Exercise task 1 -> Duplicate, word for word, the part of the site speed text from "What This Means" down to "conversion rates alone.".

Text shown ->
= = = = = = =

Limitations of the Research
It's worth noting what these studies don't tell you. Correlation isn't always causation — faster sites may also have better design, clearer messaging, and stronger products. The studies control for this to varying degrees, but no study perfectly isolates speed as the only variable.
Additionally, the impact varies by industry, audience, and intent. A user searching for emergency information will wait longer than a user comparison-shopping. A loyal customer returning to a known site is more tolerant than a first-time visitor from an ad.
That said, the consistency of findings across independent studies, different methodologies, and different industries makes the overall conclusion robust: speed meaningfully affects user behavior and business outcomes. The exact magnitude varies, but the direction is clear and consistent.
What This Means In Practice
The research consistently points in one direction: speed improvements have measurable and often substantial business impact. But there's a practical ceiling to how much you can optimize within a given platform's constraints. If your site is on a no-code platform that ships 500KB of JavaScript and 400KB of CSS that you can't control, no amount of image optimization will get you to a 2-second load time.
The question isn't whether speed matters — the research is clear that it does. The question is whether your current platform allows you to reach the speed thresholds that matter for your business. If it does, optimize what you can and you're done. If it doesn't, the performance improvement from migration may pay for itself through improved conversion rates alone.

= = = = = = =

Data for the task ->
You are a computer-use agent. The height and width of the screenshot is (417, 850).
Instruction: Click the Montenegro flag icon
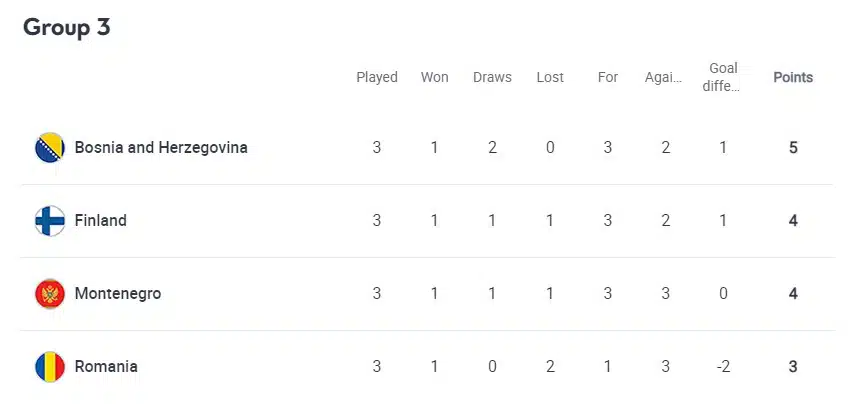pyautogui.click(x=50, y=294)
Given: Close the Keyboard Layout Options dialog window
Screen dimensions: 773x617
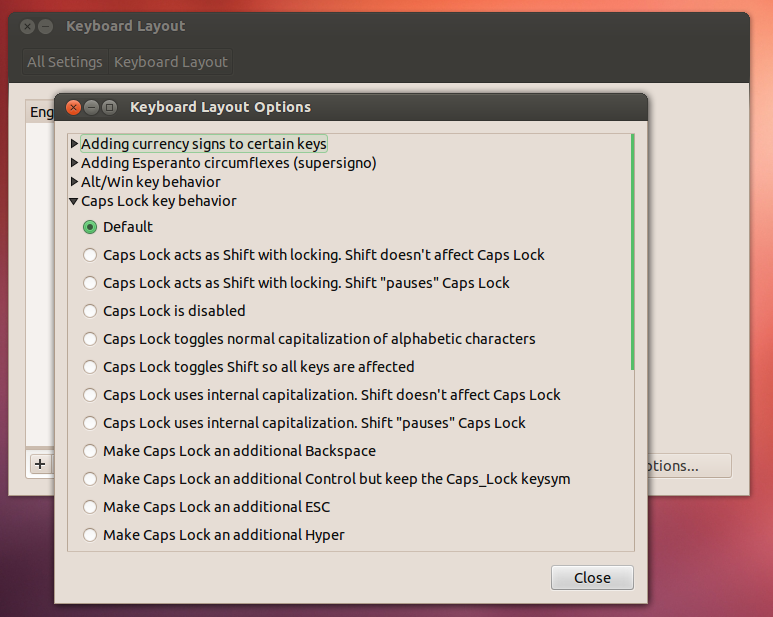Looking at the screenshot, I should coord(74,107).
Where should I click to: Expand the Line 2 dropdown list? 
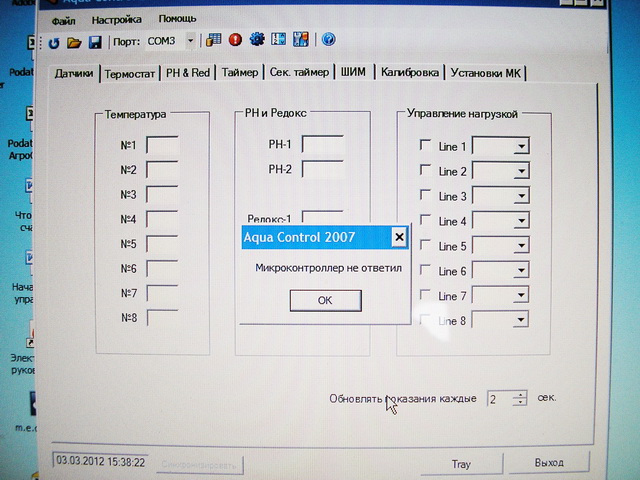click(519, 172)
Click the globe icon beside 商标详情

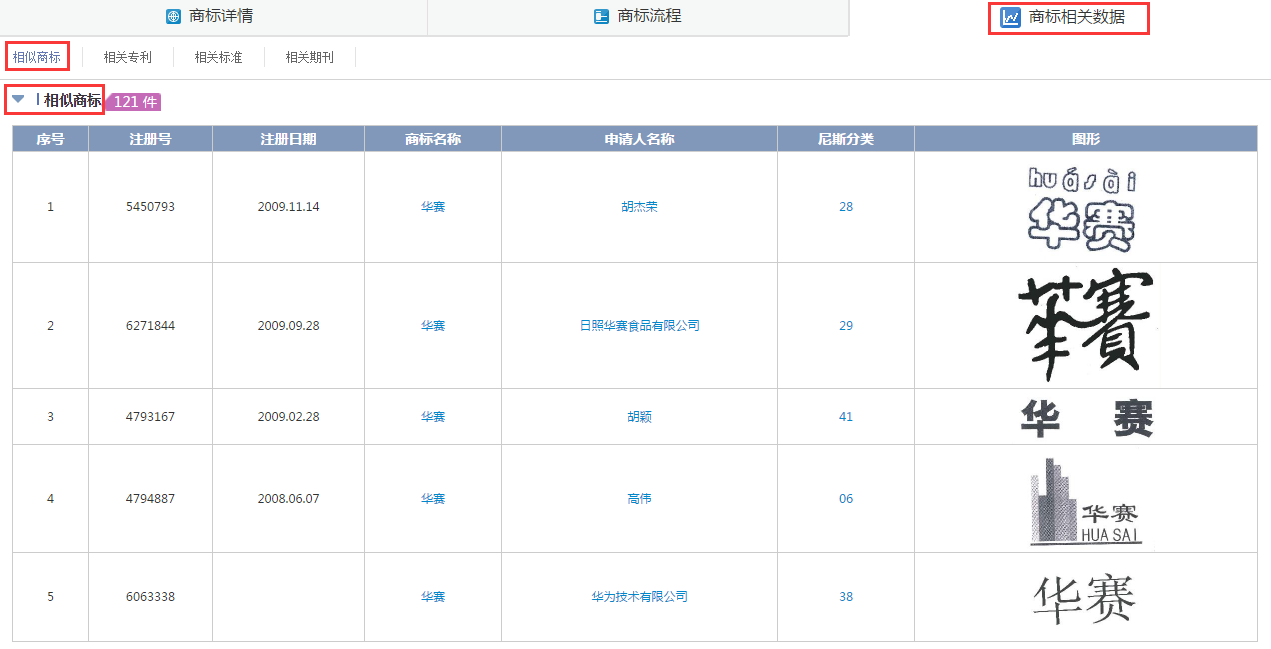coord(174,17)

= = = = = = =

Exercise task 2 -> Write out the listing above exactly as it appears, from the line containing "Given: Close the" down to the end of the listing, and omit the pictures.

Task response 1 ->
What This Means In Practice
The research consistently points in one direction: speed improvements have measurable and often substantial business impact. But there's a practical ceiling to how much you can optimize within a given platform's constraints. If your site is on a no-code platform that ships 500KB of JavaScript and 400KB of CSS that you can't control, no amount of image optimization will get you to a 2-second load time.
The question isn't whether speed matters — the research is clear that it does. The question is whether your current platform allows you to reach the speed thresholds that matter for your business. If it does, optimize what you can and you're done. If it doesn't, the performance improvement from migration may pay for itself through improved conversion rates alone.

Task response 2 ->
Given: Close the Keyboard Layout Options dialog window
Screen dimensions: 773x617
Looking at the screenshot, I should coord(74,107).
Where should I click to: Expand the Line 2 dropdown list? 
click(519, 172)
Click the globe icon beside 商标详情

coord(174,17)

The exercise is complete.